= Beginning of Section =
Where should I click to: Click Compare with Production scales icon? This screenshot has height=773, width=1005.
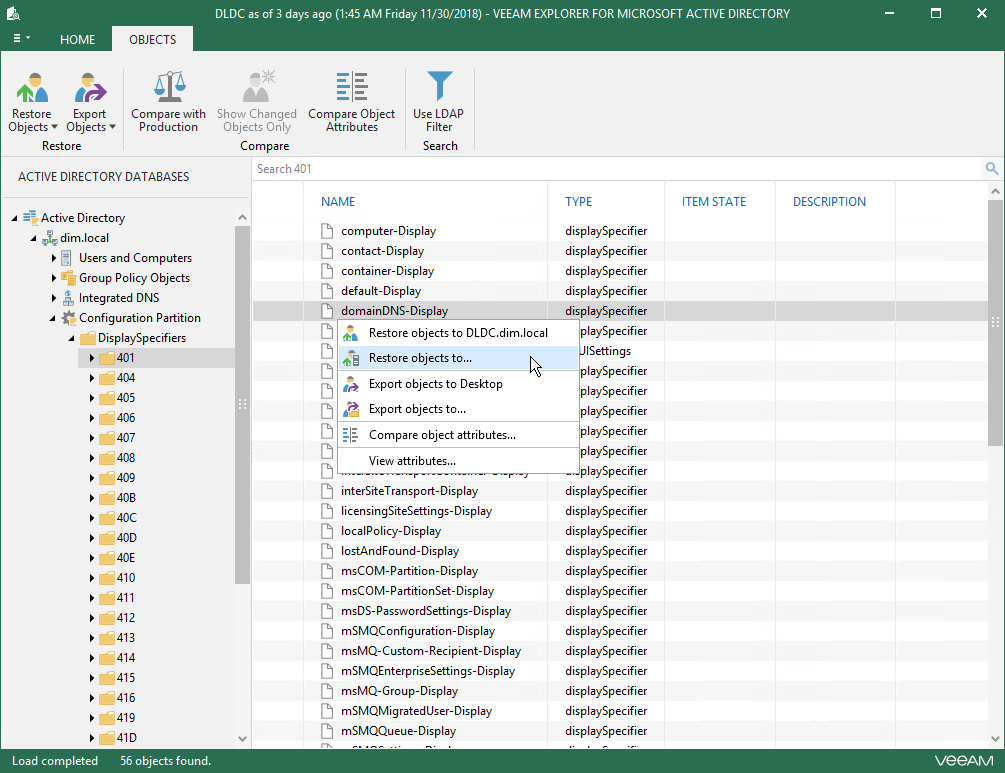coord(168,87)
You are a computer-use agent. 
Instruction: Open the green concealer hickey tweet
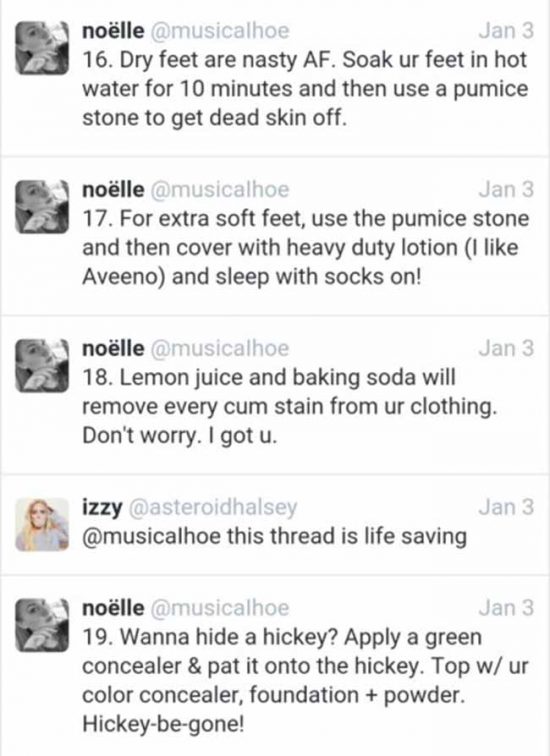(x=275, y=665)
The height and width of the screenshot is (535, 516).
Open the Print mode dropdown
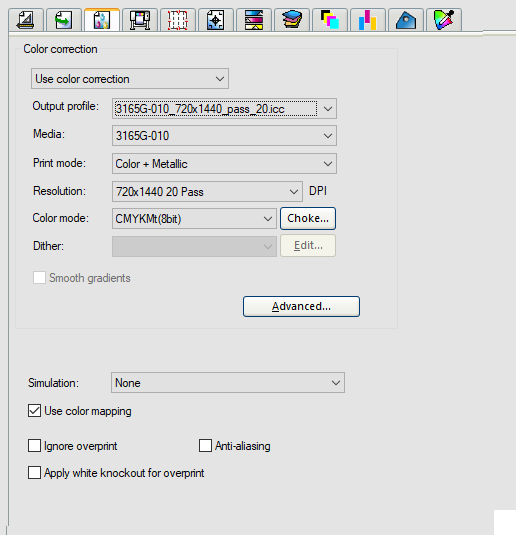(224, 164)
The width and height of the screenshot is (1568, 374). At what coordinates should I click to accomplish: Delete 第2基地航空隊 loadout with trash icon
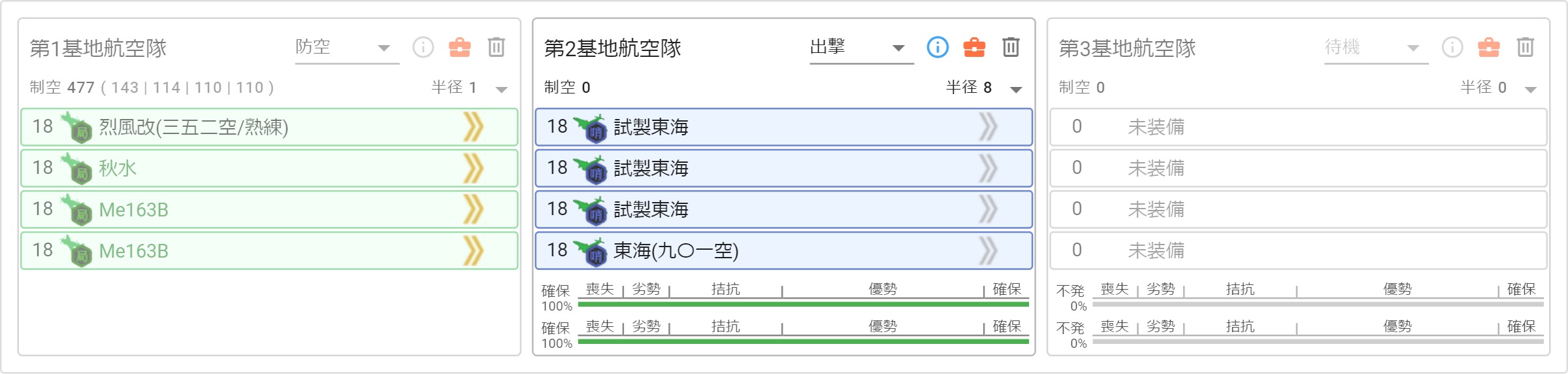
= End of Section =
## Problem to work on
Reproduce exactly, without any picture, the lines from the one bearing "You are a computer-use agent." to the last line of the records above.

## Result below
You are a computer-use agent. 
Instruction: Open the green concealer hickey tweet
(x=275, y=665)
The height and width of the screenshot is (535, 516).
Open the Print mode dropdown
(224, 164)
The width and height of the screenshot is (1568, 374). At what coordinates should I click to accomplish: Delete 第2基地航空隊 loadout with trash icon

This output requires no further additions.